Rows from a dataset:
^^^^

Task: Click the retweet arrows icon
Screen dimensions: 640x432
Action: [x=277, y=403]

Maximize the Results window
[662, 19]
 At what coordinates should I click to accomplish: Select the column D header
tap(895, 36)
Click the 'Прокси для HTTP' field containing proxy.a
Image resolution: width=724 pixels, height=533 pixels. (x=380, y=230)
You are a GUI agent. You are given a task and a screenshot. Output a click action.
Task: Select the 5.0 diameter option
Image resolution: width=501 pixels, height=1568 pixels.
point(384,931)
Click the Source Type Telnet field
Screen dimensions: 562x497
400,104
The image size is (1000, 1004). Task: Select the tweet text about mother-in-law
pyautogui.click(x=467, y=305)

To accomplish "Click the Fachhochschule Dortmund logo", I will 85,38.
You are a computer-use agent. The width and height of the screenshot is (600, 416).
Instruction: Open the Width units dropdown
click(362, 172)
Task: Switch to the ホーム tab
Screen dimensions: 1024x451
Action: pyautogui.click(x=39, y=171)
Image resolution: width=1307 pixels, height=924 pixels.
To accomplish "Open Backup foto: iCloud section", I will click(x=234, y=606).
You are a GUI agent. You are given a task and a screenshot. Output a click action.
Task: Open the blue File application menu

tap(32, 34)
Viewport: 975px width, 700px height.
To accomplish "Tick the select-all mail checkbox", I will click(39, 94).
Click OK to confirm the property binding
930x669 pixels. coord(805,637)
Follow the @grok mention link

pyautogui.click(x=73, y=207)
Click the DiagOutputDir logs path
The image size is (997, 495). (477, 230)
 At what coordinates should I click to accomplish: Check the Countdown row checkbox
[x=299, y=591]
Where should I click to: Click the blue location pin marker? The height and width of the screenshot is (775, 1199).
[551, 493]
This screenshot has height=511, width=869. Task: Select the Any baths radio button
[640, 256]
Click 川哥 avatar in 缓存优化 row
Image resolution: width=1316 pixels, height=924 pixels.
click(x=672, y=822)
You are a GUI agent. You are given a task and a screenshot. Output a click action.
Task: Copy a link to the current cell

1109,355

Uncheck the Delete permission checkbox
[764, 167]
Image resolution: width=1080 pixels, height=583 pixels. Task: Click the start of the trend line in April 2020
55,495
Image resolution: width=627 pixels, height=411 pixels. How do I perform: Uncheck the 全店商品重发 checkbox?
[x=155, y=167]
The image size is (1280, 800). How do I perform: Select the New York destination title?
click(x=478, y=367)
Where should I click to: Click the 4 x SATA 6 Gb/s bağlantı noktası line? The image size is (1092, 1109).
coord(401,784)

^^^^

What the task asks →
Rewrite the records above, changing every "checkbox" to "check box" and leaving everything else as it is.

Exercise output →
Task: Click the retweet arrows icon
Screen dimensions: 640x432
Action: [x=277, y=403]

Maximize the Results window
[662, 19]
 At what coordinates should I click to accomplish: Select the column D header
tap(895, 36)
Click the 'Прокси для HTTP' field containing proxy.a
Image resolution: width=724 pixels, height=533 pixels. (x=380, y=230)
You are a GUI agent. You are given a task and a screenshot. Output a click action.
Task: Select the 5.0 diameter option
Image resolution: width=501 pixels, height=1568 pixels.
point(384,931)
Click the Source Type Telnet field
Screen dimensions: 562x497
400,104
The image size is (1000, 1004). Task: Select the tweet text about mother-in-law
pyautogui.click(x=467, y=305)

To accomplish "Click the Fachhochschule Dortmund logo", I will 85,38.
You are a computer-use agent. The width and height of the screenshot is (600, 416).
Instruction: Open the Width units dropdown
click(362, 172)
Task: Switch to the ホーム tab
Screen dimensions: 1024x451
Action: pyautogui.click(x=39, y=171)
Image resolution: width=1307 pixels, height=924 pixels.
To accomplish "Open Backup foto: iCloud section", I will click(x=234, y=606).
You are a GUI agent. You are given a task and a screenshot. Output a click action.
Task: Open the blue File application menu

tap(32, 34)
Viewport: 975px width, 700px height.
To accomplish "Tick the select-all mail check box", I will click(39, 94).
Click OK to confirm the property binding
930x669 pixels. coord(805,637)
Follow the @grok mention link

pyautogui.click(x=73, y=207)
Click the DiagOutputDir logs path
The image size is (997, 495). (477, 230)
 At what coordinates should I click to accomplish: Check the Countdown row check box
[x=299, y=591]
Where should I click to: Click the blue location pin marker? The height and width of the screenshot is (775, 1199).
[551, 493]
This screenshot has height=511, width=869. Task: Select the Any baths radio button
[640, 256]
Click 川哥 avatar in 缓存优化 row
Image resolution: width=1316 pixels, height=924 pixels.
click(x=672, y=822)
You are a GUI agent. You are given a task and a screenshot. Output a click action.
Task: Copy a link to the current cell

1109,355

Uncheck the Delete permission check box
[764, 167]
Image resolution: width=1080 pixels, height=583 pixels. Task: Click the start of the trend line in April 2020
55,495
Image resolution: width=627 pixels, height=411 pixels. How do I perform: Uncheck the 全店商品重发 check box?
[x=155, y=167]
The image size is (1280, 800). How do I perform: Select the New York destination title?
click(x=478, y=367)
Where should I click to: Click the 4 x SATA 6 Gb/s bağlantı noktası line? The image size is (1092, 1109).
coord(401,784)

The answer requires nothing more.